The Bureau
of Labor Statistics said today that the country added only 69,000 jobs in
May (compared to an average gain of 226,000 per month during the first quarter)
and the unemployment rate ticked back up to 8.2% from 8.1% due to an increase
in the number of people looking for work.
The latter had been expected.
People who give up looking for work and drop out of the labor force
usually return once the job market appears to be improving.
Employment increased in health care, transportation and
warehousing, and wholesale trade but declined in construction. Other areas remained largely unchanged.
Unemployment among adult men (7.8%) and adult women (7.4%)
were up slightly for April. Unemployment
among teenagers (24.6%), Blacks (13.6%) and Hispanics (11%) remained high as
did the number of long-term unemployed which rose from 5.11 to 5.4
million. The long-term unemployed (over
26 weeks) now account for more than 40% of the unemployed.

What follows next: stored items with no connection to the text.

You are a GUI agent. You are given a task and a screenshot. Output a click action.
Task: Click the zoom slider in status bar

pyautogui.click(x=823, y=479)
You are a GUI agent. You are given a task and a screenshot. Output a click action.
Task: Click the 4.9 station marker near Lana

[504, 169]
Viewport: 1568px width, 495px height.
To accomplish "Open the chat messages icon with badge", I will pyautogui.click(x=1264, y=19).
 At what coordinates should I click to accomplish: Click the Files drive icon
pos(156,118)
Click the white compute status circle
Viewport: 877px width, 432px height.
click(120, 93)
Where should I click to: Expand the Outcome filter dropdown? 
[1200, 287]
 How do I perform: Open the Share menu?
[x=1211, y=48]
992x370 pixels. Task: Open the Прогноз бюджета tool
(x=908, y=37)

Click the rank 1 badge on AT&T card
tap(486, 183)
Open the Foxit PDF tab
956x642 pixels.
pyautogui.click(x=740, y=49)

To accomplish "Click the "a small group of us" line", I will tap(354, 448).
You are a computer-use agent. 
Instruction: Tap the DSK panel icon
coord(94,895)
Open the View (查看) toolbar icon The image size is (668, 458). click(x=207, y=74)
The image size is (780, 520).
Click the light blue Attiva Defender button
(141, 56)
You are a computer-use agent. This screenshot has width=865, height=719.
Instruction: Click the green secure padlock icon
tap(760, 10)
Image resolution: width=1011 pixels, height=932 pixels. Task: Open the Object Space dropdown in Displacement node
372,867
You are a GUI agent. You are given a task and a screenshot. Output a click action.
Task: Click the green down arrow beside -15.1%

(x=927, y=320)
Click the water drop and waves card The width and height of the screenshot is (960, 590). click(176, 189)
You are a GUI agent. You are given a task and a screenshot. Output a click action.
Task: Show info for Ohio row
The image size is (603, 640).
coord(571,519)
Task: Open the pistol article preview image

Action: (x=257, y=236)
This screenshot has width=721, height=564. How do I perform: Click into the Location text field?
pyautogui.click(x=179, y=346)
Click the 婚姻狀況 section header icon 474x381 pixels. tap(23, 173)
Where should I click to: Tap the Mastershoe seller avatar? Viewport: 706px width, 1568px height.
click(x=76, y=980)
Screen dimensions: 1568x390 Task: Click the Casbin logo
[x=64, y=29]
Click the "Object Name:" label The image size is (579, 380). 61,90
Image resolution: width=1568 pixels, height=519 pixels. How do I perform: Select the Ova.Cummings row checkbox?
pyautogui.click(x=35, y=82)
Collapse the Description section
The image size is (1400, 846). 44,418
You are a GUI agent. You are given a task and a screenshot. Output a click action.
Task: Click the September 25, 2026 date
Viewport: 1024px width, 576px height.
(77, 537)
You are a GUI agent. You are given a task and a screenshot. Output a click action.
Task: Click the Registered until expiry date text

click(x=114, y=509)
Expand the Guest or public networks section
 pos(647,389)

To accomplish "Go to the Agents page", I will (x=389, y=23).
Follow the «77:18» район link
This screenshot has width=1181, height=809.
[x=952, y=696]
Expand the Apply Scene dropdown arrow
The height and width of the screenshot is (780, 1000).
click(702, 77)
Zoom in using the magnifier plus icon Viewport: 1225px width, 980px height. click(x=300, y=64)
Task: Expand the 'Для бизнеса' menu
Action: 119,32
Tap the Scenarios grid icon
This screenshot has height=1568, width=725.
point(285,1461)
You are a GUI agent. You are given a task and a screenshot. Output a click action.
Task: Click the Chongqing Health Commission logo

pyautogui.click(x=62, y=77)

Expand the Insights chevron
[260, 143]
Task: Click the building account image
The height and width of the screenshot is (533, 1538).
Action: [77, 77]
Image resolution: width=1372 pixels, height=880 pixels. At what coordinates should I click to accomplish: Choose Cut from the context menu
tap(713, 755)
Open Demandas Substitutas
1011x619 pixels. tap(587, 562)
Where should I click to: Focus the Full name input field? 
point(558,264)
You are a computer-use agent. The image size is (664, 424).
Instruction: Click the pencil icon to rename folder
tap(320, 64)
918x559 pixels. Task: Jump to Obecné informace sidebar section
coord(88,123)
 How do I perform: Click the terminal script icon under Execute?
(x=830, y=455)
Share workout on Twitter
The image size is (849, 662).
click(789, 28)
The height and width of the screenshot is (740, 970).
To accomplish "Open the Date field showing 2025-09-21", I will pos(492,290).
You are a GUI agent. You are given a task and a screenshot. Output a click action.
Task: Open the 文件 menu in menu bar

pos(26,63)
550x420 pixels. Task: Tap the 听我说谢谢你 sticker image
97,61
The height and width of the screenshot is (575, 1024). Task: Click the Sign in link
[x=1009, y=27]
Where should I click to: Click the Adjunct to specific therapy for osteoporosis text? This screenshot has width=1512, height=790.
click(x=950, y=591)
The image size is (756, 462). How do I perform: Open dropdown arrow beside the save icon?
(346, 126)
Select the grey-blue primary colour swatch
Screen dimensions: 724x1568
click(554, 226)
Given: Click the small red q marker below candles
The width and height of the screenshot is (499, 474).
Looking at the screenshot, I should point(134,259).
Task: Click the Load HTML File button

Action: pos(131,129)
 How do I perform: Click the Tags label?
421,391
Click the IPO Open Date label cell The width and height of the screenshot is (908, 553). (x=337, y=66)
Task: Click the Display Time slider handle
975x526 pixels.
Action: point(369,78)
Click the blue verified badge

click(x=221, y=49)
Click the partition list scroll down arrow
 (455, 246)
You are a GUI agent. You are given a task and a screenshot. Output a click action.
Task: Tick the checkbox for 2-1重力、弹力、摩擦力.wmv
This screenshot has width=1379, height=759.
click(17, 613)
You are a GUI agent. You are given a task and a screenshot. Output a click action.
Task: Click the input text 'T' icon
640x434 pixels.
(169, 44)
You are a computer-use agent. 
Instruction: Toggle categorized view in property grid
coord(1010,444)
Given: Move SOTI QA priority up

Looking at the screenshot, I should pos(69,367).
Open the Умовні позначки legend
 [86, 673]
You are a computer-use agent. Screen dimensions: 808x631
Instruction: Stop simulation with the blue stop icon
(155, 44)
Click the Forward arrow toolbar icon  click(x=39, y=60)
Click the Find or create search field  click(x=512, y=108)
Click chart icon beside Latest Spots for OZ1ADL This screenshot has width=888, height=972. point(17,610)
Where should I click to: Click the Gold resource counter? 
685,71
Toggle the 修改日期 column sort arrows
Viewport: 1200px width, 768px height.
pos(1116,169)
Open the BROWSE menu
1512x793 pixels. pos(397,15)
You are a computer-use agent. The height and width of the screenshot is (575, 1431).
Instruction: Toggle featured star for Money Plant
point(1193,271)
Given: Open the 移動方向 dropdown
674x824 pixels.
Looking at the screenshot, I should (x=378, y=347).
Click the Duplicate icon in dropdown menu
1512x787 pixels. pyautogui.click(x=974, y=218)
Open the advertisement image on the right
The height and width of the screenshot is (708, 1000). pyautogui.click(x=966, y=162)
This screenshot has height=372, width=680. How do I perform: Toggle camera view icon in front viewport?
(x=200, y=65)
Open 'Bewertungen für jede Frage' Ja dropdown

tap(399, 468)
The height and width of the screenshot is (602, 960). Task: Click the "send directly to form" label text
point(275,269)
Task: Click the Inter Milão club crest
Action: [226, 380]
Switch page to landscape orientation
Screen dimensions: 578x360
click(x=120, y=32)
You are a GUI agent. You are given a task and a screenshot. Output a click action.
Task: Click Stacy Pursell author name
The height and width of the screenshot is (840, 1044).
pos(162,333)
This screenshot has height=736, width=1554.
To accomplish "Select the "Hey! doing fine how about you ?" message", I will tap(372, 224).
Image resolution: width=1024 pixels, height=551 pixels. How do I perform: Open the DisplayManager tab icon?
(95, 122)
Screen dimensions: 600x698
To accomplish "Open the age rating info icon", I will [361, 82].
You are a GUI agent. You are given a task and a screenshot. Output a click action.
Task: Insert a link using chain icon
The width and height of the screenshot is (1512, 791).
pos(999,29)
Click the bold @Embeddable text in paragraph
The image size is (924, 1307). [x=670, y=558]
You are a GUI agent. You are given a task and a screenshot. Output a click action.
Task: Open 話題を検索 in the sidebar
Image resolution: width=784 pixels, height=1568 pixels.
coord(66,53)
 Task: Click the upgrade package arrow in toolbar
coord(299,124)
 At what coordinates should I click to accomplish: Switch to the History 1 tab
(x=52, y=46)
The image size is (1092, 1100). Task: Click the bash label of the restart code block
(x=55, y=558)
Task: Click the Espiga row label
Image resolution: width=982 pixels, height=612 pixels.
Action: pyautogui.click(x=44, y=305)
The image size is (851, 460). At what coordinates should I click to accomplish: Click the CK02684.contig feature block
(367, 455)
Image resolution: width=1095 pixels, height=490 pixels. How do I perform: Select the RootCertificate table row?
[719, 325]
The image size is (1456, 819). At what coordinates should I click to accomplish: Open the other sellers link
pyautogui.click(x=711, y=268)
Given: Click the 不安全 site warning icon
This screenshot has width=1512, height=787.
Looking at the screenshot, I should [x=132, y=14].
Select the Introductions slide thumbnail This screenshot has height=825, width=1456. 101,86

The good news is that the private sector continues to add
jobs but not at a rate sufficient to make much difference in the unemployment
rate. Also, the state and local
government continue to lay off workers making the jobs recovery even more
difficult.
This recession appears to be following the pattern of the
last two recessions. Traditionally
during a recession we would see a “V” shape sharp decline followed by an
equally sharp recovery once the recession ended. In this recession like the last two in the
early 1900s and early 2000s, has followed more of a “check mark” shape with a
sharp decline followed by a gradual recovery.
Several things seem to be causing the slow recovery. First, the impact of the 2009 stimulus is now
almost entirely gone and we are seeing the consequences of not enacting a
second stimulus to aid the recovery which most mainstream economists had urged. Second, during this recession businesses have
been able to introduce a substantial amount of new technology and to demand
more from existing workers. As a result,
we have seen sharp productivity gains.
Demand has not returned to a level in many industries where businesses
are forced to hire more people. In fact,
the average workweek in May for all employees actually DECLINED slightly to
34.4 hours. We are not going to see
major improvement in jobs until the average workweek starts climbing again. That will not happen until demand
improves. Again, it is why we have
needed a second stimulus to pump more demand into the economy. Ironically, the U.S. government continues to
be able to borrow at extremely low interest rates which would have made it
relatively easy to fund a second stimulus (10-year Treasury
notes hit a record low of 1.54 percent on Thursday). Finally, the economic situation in Europe is
not helping. Businesses with European
operations are seeing their revenues/sales fall and are nervous about the
future. Indeed, the deteriorating
situation in Europe, particularly in regard to Greece, Spain and Italy, which
is a product of an over reliance on austerity rather than stimulus and growth
measures, threatens the U.S. recovery.
Obviously, the sluggish jobs recovery is bad news for Obama
and good news for Romney but it is too early to say how great an impact it will
have on Obama’s chances for re-election.
Right now the race is tight in the popular vote but Obama retains a
substantial lead in the Electoral
College vote, which is what really counts.
I don’t think we will have any clear indication of how this election
will turn out until after Labor Day and perhaps not until the end of
September. If the jobs picture remains
close to 8% and, particularly if the trend is flat or not improving, then Obama
may be in real trouble. Unfortunately,
the only thing Obama could do to change the situation would be to pass another
quick stimulus which is not remotely possible.